When a woman has gone passed her due date, she may be ready to begin the labor process. However, she may not want to begin labor by an unnatural process. One natural process is to strip the membranes. This may not put her into labor, but it may begin the progression. Some doctors believe that stripping the membranes will cause a woman to go into labor that day. However, although some women go into labor that day, some go weeks until they give birth. Some women even have this procedure done several times with no change.
Keep in mind that it is only appropriate to perform this procedure when you are approaching your due date--around week 37--or after you have gone past your due date. Do not attempt this procedure until you have discussed it with your health care professional.
Wash hands thoroughly and put on sterile gloves. This will prevent germs from entering the area.

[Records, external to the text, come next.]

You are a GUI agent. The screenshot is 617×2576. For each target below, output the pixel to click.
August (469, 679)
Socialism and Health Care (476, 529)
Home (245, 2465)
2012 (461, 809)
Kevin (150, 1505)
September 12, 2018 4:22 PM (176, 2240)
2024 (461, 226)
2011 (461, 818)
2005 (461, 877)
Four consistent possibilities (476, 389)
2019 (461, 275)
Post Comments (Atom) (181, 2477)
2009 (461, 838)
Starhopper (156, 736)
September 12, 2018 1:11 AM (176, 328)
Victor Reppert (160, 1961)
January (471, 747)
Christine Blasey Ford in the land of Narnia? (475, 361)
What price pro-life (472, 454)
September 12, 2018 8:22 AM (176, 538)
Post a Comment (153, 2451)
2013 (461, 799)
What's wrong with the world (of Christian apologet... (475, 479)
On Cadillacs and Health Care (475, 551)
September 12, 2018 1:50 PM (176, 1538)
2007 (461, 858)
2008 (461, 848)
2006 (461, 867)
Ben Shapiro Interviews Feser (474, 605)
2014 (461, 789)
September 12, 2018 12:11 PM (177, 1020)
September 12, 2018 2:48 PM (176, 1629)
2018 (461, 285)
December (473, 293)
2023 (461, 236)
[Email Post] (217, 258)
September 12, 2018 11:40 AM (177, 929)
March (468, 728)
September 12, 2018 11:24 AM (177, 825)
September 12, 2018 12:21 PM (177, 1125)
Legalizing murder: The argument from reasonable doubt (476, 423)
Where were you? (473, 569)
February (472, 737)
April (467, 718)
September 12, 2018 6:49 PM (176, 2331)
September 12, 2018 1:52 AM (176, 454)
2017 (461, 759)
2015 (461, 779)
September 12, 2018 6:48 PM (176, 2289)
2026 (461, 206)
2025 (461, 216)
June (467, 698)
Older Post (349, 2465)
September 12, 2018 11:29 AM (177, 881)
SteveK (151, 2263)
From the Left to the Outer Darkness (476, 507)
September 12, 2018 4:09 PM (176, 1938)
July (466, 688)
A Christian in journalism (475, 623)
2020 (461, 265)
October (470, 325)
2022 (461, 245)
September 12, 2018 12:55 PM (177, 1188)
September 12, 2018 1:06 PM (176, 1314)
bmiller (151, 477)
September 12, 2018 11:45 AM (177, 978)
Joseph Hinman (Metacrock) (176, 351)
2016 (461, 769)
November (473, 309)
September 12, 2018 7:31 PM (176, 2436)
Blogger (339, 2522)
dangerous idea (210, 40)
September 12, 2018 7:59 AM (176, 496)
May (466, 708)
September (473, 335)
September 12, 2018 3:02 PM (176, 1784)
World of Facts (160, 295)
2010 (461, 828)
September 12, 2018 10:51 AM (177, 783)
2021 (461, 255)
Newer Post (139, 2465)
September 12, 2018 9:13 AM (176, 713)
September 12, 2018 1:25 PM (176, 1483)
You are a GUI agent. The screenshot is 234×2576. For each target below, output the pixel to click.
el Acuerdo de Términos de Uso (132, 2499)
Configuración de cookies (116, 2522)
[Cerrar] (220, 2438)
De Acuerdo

Lie on a hard surface. Elevate your bottom on a pillow to give you a better angle.
Gently insert one, then two, fingers into vagina. This may be uncomfortable or slightly painful.
Check cervix. You should will feel a balloon-like membrane. This is where the membranes are attached to the amniotic sac.

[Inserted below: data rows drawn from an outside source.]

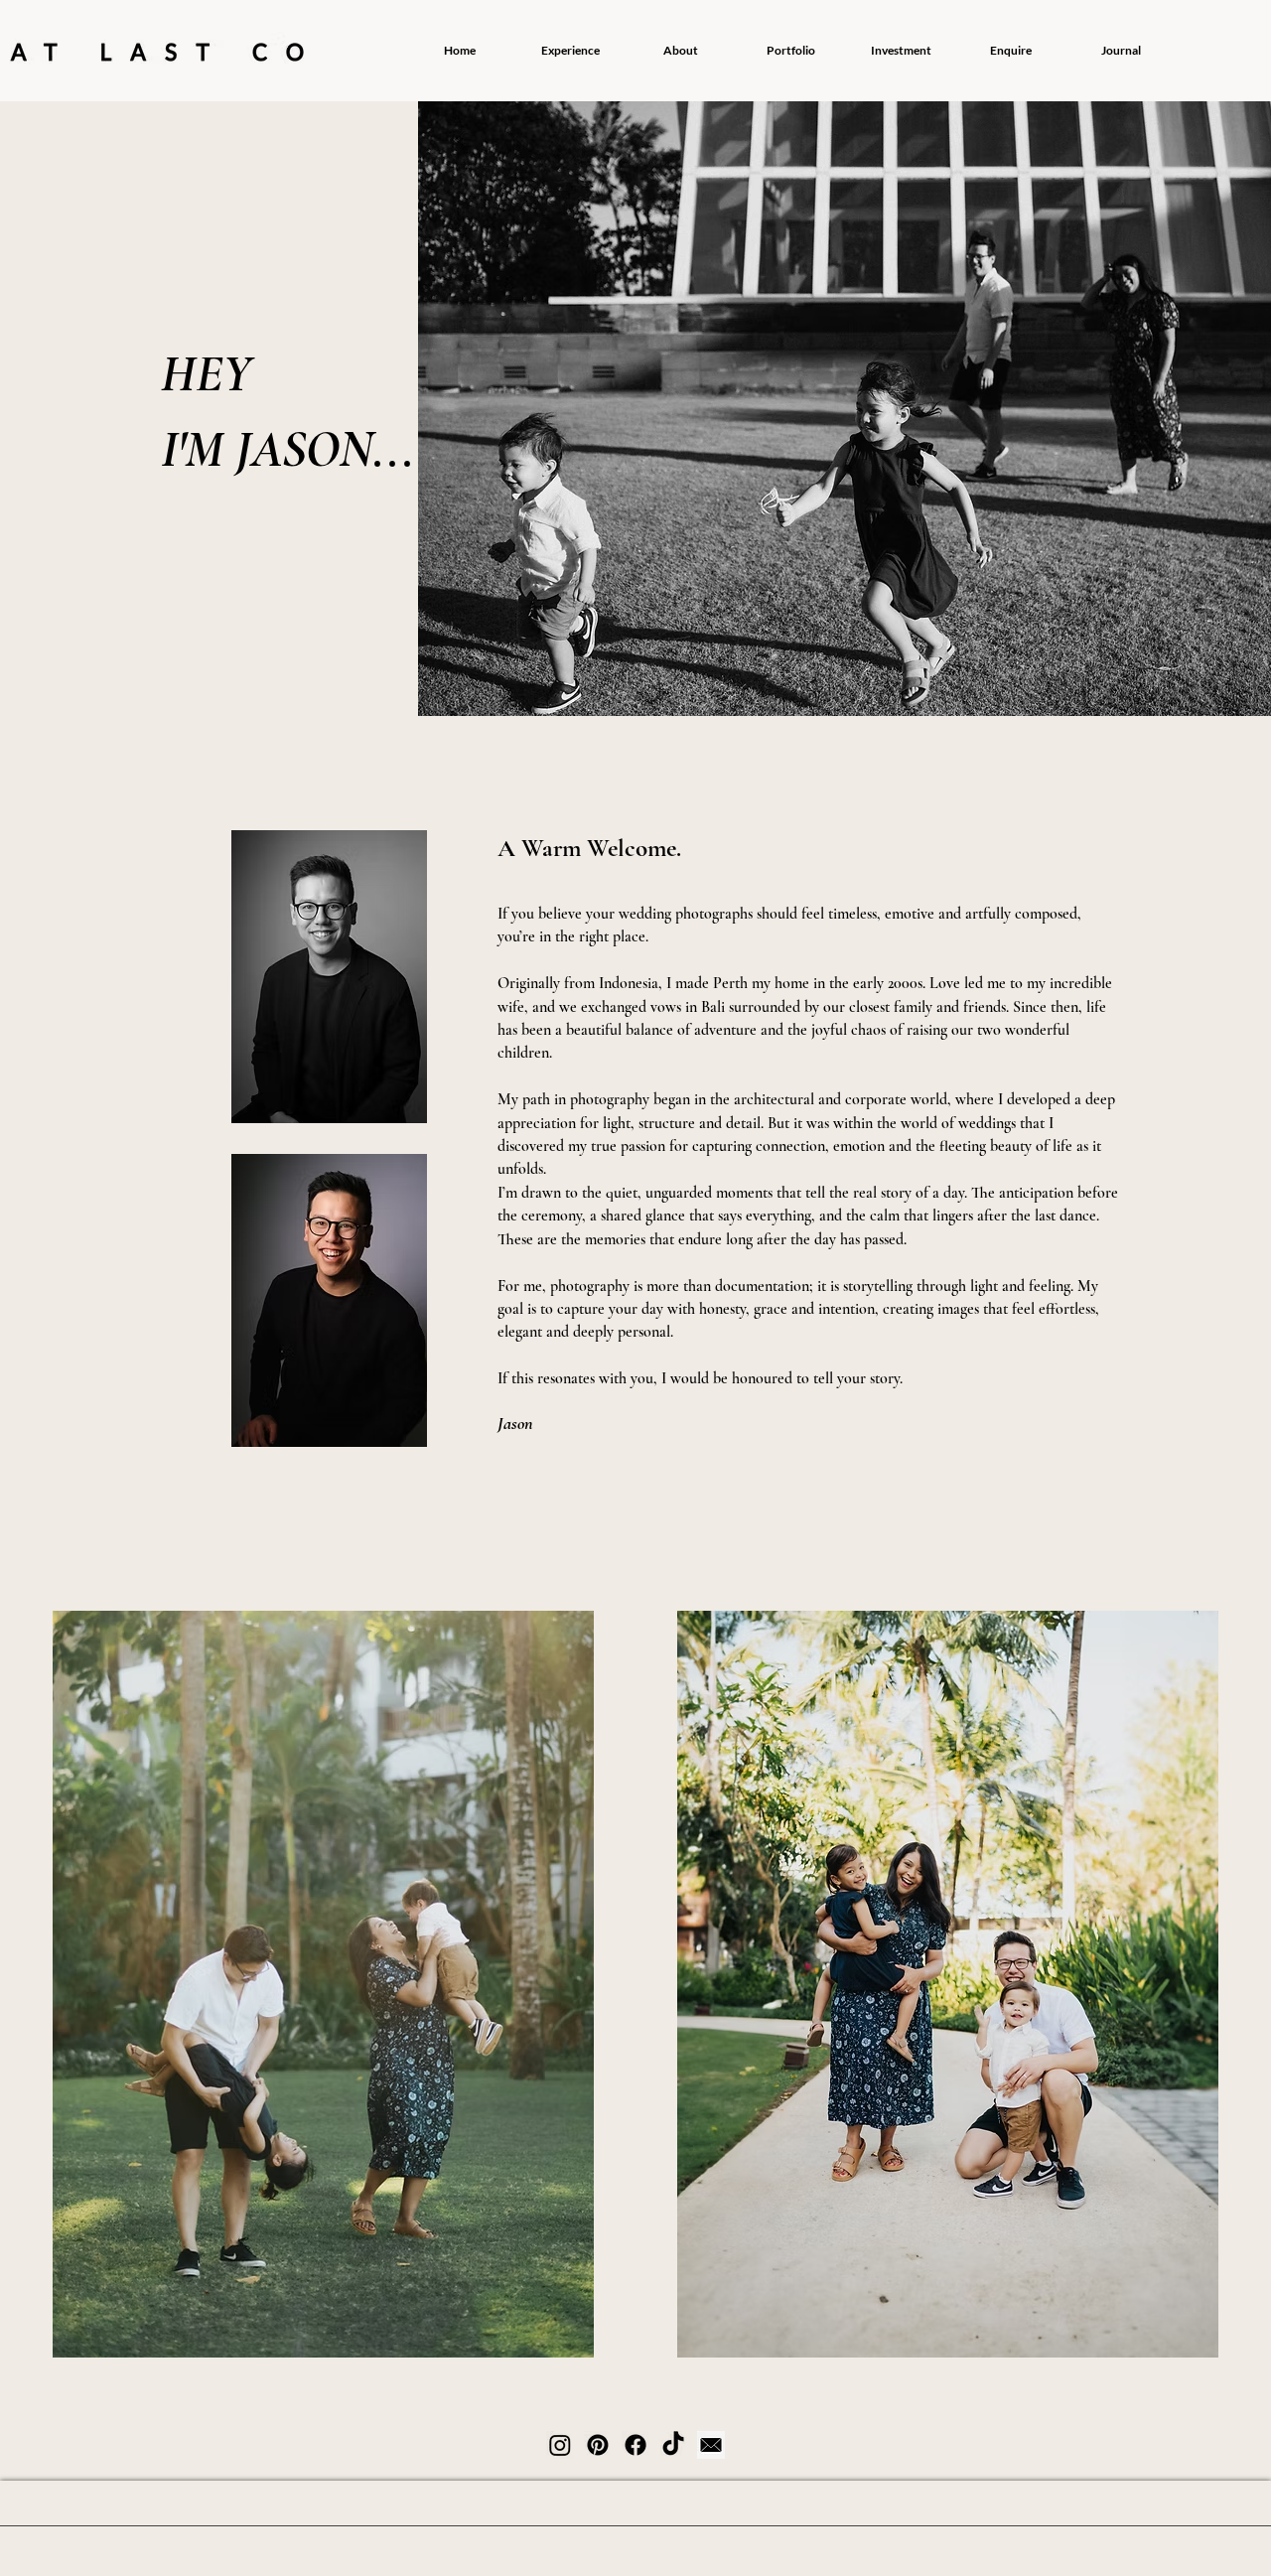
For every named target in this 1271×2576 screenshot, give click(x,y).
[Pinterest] (598, 2445)
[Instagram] (560, 2445)
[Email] (711, 2445)
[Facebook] (635, 2445)
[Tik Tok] (673, 2445)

Stretch the cervix. You should feel it opening and closing slightly.
Move the amniotic sac, which will feel like a water balloon, forward from where it is attached to the cervix. This procedure will break the "bridging molecules, which stick the membranes to the inside rim of the cervix," according to SmartMomma.com. This process will release prostaglandins, hormone-like substances, according to Dr. Spock's website. This will help to prepare your body for labor.
Gently sweep around in a circular motion. Do not do this too long. Sweep for 3 to 5 seconds and stop.
Remove fingers from area and discard gloves.
Even though stripping the membranes is a non-medical intervention, you may want to see your doctor to have this done.
Your risk of rupturing your membranes is increased after this procedure.
Be aware that stripping your membranes may cause infection.
You may see spotting or have cramping right after the procedure. This may or may not last.